### Collection entries
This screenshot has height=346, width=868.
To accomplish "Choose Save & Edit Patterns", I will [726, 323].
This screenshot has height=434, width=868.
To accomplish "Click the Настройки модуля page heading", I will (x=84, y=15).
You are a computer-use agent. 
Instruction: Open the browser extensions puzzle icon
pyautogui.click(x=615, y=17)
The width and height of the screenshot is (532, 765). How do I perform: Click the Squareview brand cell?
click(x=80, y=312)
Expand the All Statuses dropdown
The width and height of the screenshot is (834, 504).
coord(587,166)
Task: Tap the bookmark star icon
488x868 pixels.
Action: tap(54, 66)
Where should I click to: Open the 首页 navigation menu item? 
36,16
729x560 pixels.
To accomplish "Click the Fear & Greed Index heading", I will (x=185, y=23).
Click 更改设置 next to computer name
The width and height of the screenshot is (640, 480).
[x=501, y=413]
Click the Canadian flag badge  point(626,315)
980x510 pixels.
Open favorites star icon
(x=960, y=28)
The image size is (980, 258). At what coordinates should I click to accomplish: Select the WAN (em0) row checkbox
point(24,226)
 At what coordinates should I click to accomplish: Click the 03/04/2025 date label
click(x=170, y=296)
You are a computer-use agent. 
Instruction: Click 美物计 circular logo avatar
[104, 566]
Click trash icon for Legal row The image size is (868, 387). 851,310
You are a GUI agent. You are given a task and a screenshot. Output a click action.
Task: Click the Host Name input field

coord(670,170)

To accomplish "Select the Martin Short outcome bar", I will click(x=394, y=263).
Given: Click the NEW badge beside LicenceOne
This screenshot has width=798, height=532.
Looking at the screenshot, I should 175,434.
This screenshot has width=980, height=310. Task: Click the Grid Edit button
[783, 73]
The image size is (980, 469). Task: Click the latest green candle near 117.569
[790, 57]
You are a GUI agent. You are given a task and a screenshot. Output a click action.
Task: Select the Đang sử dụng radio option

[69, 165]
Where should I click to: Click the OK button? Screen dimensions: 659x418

### TASK DESCRIPTION
Take the entries above and transcribe them exactly as they stand.

### ANSWER TO THIS EXERCISE
This screenshot has height=346, width=868.
To accomplish "Choose Save & Edit Patterns", I will [726, 323].
This screenshot has height=434, width=868.
To accomplish "Click the Настройки модуля page heading", I will (x=84, y=15).
You are a computer-use agent. 
Instruction: Open the browser extensions puzzle icon
pyautogui.click(x=615, y=17)
The width and height of the screenshot is (532, 765). How do I perform: Click the Squareview brand cell?
click(x=80, y=312)
Expand the All Statuses dropdown
The width and height of the screenshot is (834, 504).
coord(587,166)
Task: Tap the bookmark star icon
488x868 pixels.
Action: tap(54, 66)
Where should I click to: Open the 首页 navigation menu item? 
36,16
729x560 pixels.
To accomplish "Click the Fear & Greed Index heading", I will (x=185, y=23).
Click 更改设置 next to computer name
The width and height of the screenshot is (640, 480).
[x=501, y=413]
Click the Canadian flag badge  point(626,315)
980x510 pixels.
Open favorites star icon
(x=960, y=28)
The image size is (980, 258). At what coordinates should I click to accomplish: Select the WAN (em0) row checkbox
point(24,226)
 At what coordinates should I click to accomplish: Click the 03/04/2025 date label
click(x=170, y=296)
You are a computer-use agent. 
Instruction: Click 美物计 circular logo avatar
[104, 566]
Click trash icon for Legal row The image size is (868, 387). 851,310
You are a GUI agent. You are given a task and a screenshot. Output a click action.
Task: Click the Host Name input field

coord(670,170)

To accomplish "Select the Martin Short outcome bar", I will click(x=394, y=263).
Given: Click the NEW badge beside LicenceOne
This screenshot has width=798, height=532.
Looking at the screenshot, I should 175,434.
This screenshot has width=980, height=310. Task: Click the Grid Edit button
[783, 73]
The image size is (980, 469). Task: Click the latest green candle near 117.569
[790, 57]
You are a GUI agent. You are given a task and a screenshot. Output a click action.
Task: Select the Đang sử dụng radio option

[69, 165]
Where should I click to: Click the OK button? Screen dimensions: 659x418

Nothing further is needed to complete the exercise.